Note: I received an advance reader copy of this novel from St. Martin's Press via Netgalley in exchange for an honest review.

2015 seems to have been the year of heartbreaking ARC novels. From The Thing About Jellyfish to Days of Awe to Everything, Everything, books about death have really hit me hard. And judging by the plot blurb, I expected How to Be Brave to take me by storm, too. 

Did it? Didn't it? Read on to find out. 
I love books that can make me cry, because a) I love that sort of vulnerability and b) if I cry, it means the book actually made me feel. What more could a reader want?
Buuuuut How to Be Brave didn't make me shed a single tear.

See, the premise of the book isn't death itself. It's Georgia's quest to become brave so she can make her mother proud. And that's great, but her list is so... high school-y, it's hard to feel anything. Get drunk. Smoke pot. Go skinny-dipping. Sure, some items on the list are actually fun, but the rest make the book - the first half, at least - come across as incredibly clich├ęd.

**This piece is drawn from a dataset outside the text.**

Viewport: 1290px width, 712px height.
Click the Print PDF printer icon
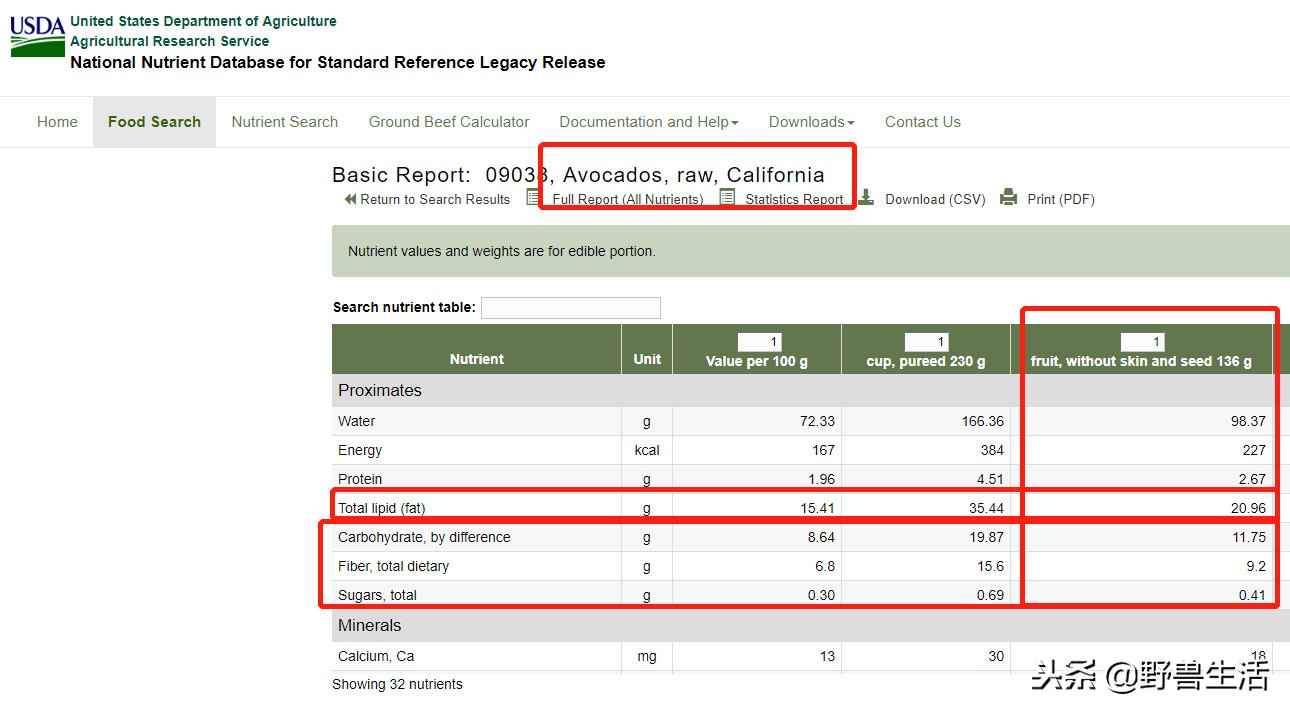click(x=1009, y=197)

Still, I love 'list' books. Mostly because I love lists - a trait I inherited from my dad - but also because of the will they/won't they. Will they check all the items on the list? What happens when they do? What happens if they don't?

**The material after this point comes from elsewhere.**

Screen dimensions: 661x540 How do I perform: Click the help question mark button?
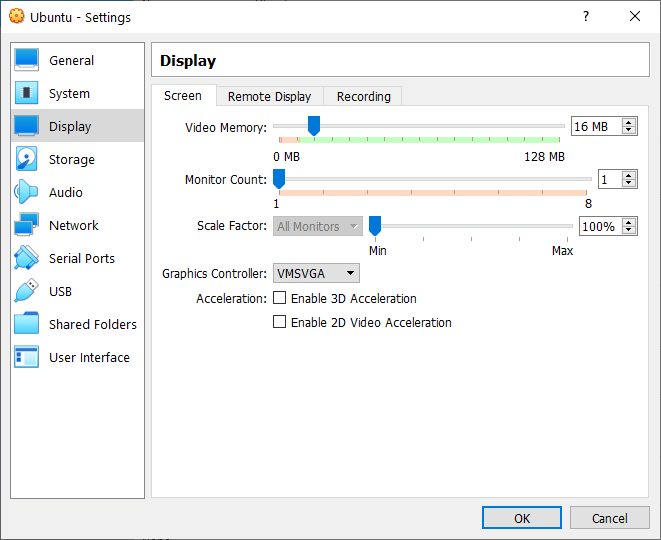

Although Georgia never talks about her mother's death upfront, she writes poetic verses at the end of each chapter about her mom, her passing, and the emptiness of her life after. And those verses are what give the book substance, to be honest. Not the love story or the one-dimensional friendship or Georgia's weight loss struggles. It's the poetry that makes this book different.

Nevertheless, some quotes do stand out.

He sits now with a TV that is on, always on, his thumb on the arrow, the volume turned up, but it can't drown out the echoes of her laughter - it doesn't fill the room enough to make it silent inside his head. 

But being brave isn't about living every minute exhilarated. It's about waking up and knowing that despite the worry and sadness and the deep, dark fear, you're going to go forth anyway. That you're going to try anyway. That you have a choice, and you're going to choose to live, today, bravely. Maybe that's all any of us can do. Maybe that's all I can do.

Talking about the weight issue: Georgia struggles with a healthy body image, talks about how overweight she is, but the girl on the book cover seems normal to me. Definitely not how she describes herself. Also, Georgia often puts skinny girls down. In one scene, she even says something like, "Don't they know how to eat?"

Whoa, Georgia. Skinny-shaming is not okay, nor is putting other women down for their weight.

The book was also a little too dramatic and teenagey. I know books can't be completely realistic, but more than what happened, it was people's reactions to incidents that blew things out of proportion. That was a big minus for me.

The second half was a big relief. Georgia finally understands that her list is mostly utter bullshit. That's not what being brave means. Not even slightly. And then she proceeds to make amends, stops wallowing in self-pity and wins back her friend and makes a date with the guy she likes. Score.

I'm going to go with 3 stars out of 5 for this one. 
How to Be Brave tries hard to leave you feeling something for its characters, but doesn't quite exceed expectations. The ending does make up for the lackluster first half, but only just.  

This book released on November 3rd, 2015. Are you going to pick up a copy? And if you had to make a list of this kind, what items would you include? I'd go with 'let other people in', 'learn how to shoot a gun', 'sing karaoke', and 'confront the ghosts of my past'.